*Tasks to complete:*
1. List the groups that the article on drinking-water arsenic standards below says were in an uproar over the Bush administration's March 20 decision.
2. Carry on the article about the arsenic standards for drinking water, picking up right after its last sentence.

The Bush administration, under fire for scrapping Clinton standards for arsenic in drinking water, announced plans Wednesday to tighten the standards within nine months.

Christie Whitman, administrator of the Environmental Protection Agency, said she was asking the National Academy of Sciences to examine the impact of a range of possible reductions.

Bush had drawn heavy criticism from environmentalists and others last month when his EPA killed a Clinton administration regulation that would have tightened the standard to no more than 10 parts of arsenic per billion in drinking water. The current standard, set in 1942, is 50 parts per billion.

Whitman said she wanted a panel of scientists at the academy to examine a standard in the range of three to 20 parts per billion.

"The Bush administration is committed to protecting the environment and the health of all Americans," Whitman said in a written statement, promising a final regulation within nine months.

She said the decision to seek a report from the academy would "ensure that a standard will be put in place in a timely manner that provides clean, safe and affordable drinking water for the nation and is based on the best science."

The Bush administration's decision on March 20 to stop the regulation put into place three days before the end of the Clinton presidency created an uproar among environmentalists, congressional Democrats and members of the public.

Whitman argued there was insufficient scientific evidence to justify the $200 million annual cost to municipalities, states and industry of meeting the new Clinton standards by 2006.

*The data:*

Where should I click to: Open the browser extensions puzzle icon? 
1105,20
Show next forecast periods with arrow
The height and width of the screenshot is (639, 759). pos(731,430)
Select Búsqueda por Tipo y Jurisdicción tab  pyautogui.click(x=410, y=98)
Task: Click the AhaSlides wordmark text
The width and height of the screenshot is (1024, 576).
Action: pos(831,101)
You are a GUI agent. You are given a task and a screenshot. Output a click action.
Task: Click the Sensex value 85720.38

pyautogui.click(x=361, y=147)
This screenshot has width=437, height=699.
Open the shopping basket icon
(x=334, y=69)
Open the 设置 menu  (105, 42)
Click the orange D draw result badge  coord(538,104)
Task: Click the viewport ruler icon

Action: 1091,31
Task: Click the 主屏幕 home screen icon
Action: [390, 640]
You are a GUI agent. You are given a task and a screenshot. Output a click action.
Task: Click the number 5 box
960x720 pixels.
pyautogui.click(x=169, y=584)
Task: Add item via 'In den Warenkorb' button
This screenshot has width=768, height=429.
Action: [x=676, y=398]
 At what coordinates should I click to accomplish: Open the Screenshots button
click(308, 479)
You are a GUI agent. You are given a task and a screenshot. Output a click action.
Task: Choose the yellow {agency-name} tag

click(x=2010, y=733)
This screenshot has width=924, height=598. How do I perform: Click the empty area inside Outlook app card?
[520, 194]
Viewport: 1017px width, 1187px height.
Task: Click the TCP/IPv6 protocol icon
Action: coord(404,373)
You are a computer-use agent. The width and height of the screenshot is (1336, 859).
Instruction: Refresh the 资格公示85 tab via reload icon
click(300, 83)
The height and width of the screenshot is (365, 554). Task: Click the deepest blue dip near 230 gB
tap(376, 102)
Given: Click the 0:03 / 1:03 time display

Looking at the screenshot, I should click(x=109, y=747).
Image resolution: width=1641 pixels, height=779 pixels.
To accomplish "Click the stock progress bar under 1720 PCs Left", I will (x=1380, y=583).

*Task-by-task outputs:*
1. Environmentalists, congressional Democrats, and members of the public.

2.
"I have said consistently that we will obtain the necessary scientific review ... and that we will establish that standard in a timely manner," she said Wednesday.

The administration plans to issue a new regulation that still meets the same timeframe for compliance as the Clinton standard.

In 1999, the National Academy of Sciences said that arsenic in drinking water can cause bladder, lung and skin cancer, and might cause liver and kidney cancer.

The Clinton EPA had initially proposed setting the standard at 5 parts per billion last year in response to a lawsuit by the Natural Resources Defense Council, but then settled at 10 parts per billion.

Environmentalists, who have argued for years that the arsenic standard should be stricter, criticized the EPA on Wednesday for putting off a final decision.

"We're outraged that this is going to assure a year of delays for protection of public health for millions of Americans," NRDC senior attorney Erik D. Olson said.

He said the parameters set by Whitman are "a pretty clear signal" that the EPA is headed toward settling at 20 parts per billion -- twice the amount that Clinton would have allowed.